═════ MATERIAL TO PROCESS
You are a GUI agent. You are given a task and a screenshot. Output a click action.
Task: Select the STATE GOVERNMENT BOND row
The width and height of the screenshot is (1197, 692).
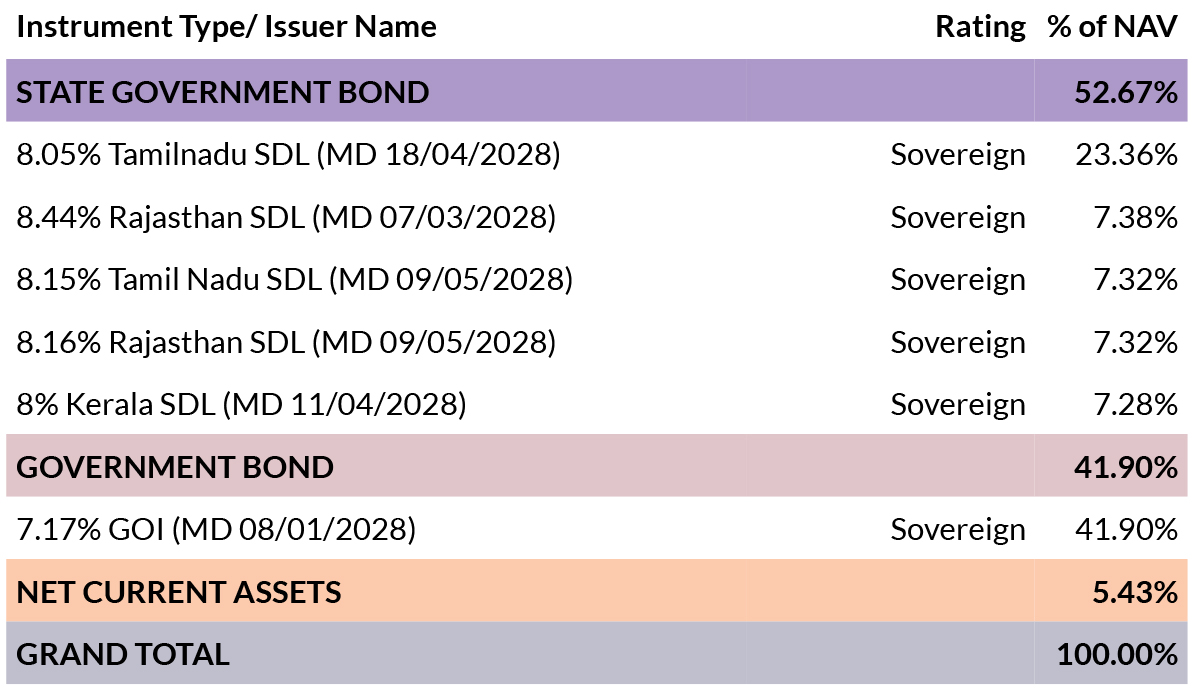point(596,91)
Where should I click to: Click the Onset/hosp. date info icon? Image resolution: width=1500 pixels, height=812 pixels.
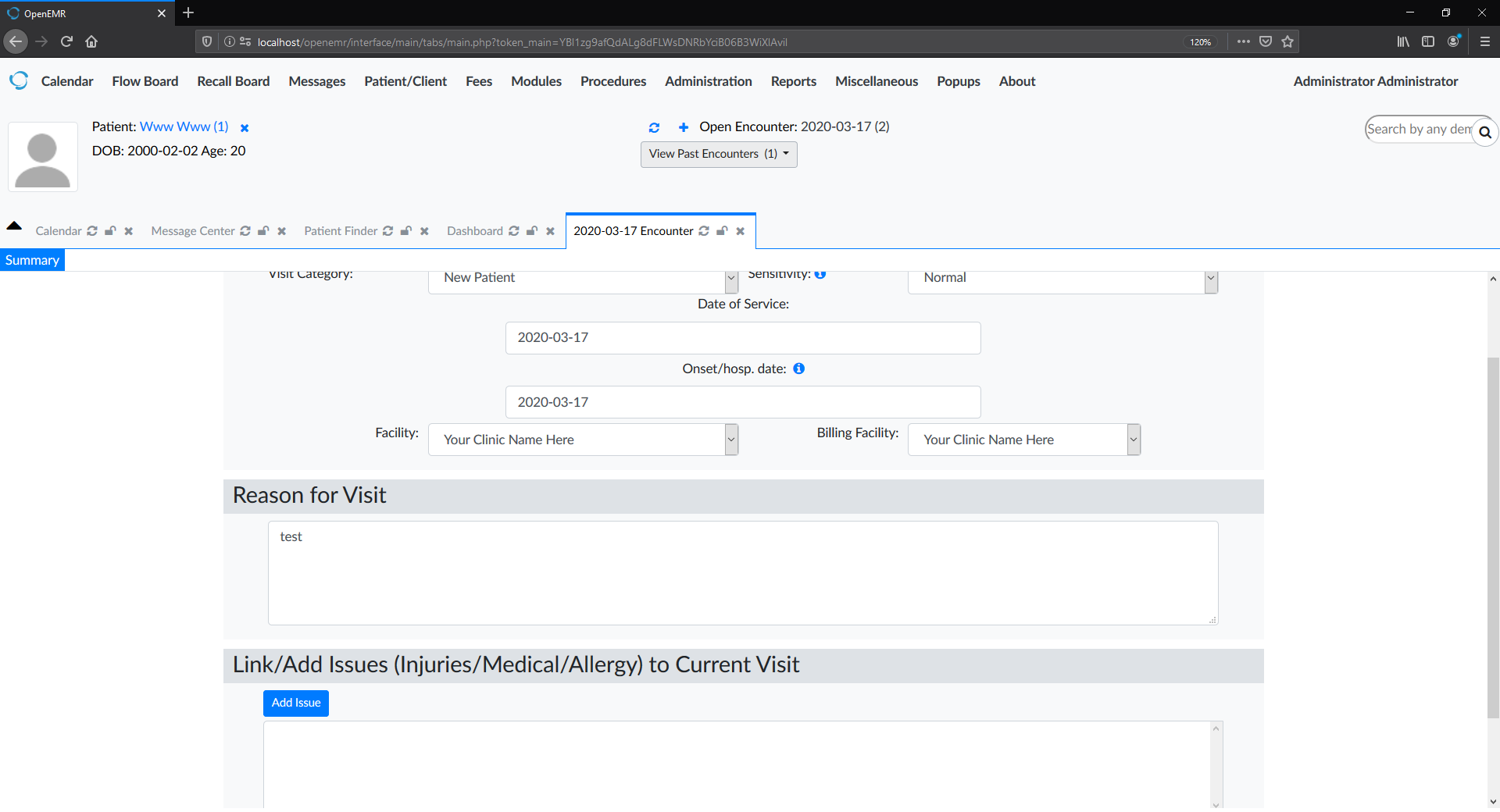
══════════
## THE TASK
Reproduce every line of the records above verbatim, omitting the pictures.

## EXERCISE SOLUTION
You are a GUI agent. You are given a task and a screenshot. Output a click action.
Task: Select the STATE GOVERNMENT BOND row
The width and height of the screenshot is (1197, 692).
point(596,91)
Where should I click to: Click the Onset/hosp. date info icon? Image resolution: width=1500 pixels, height=812 pixels.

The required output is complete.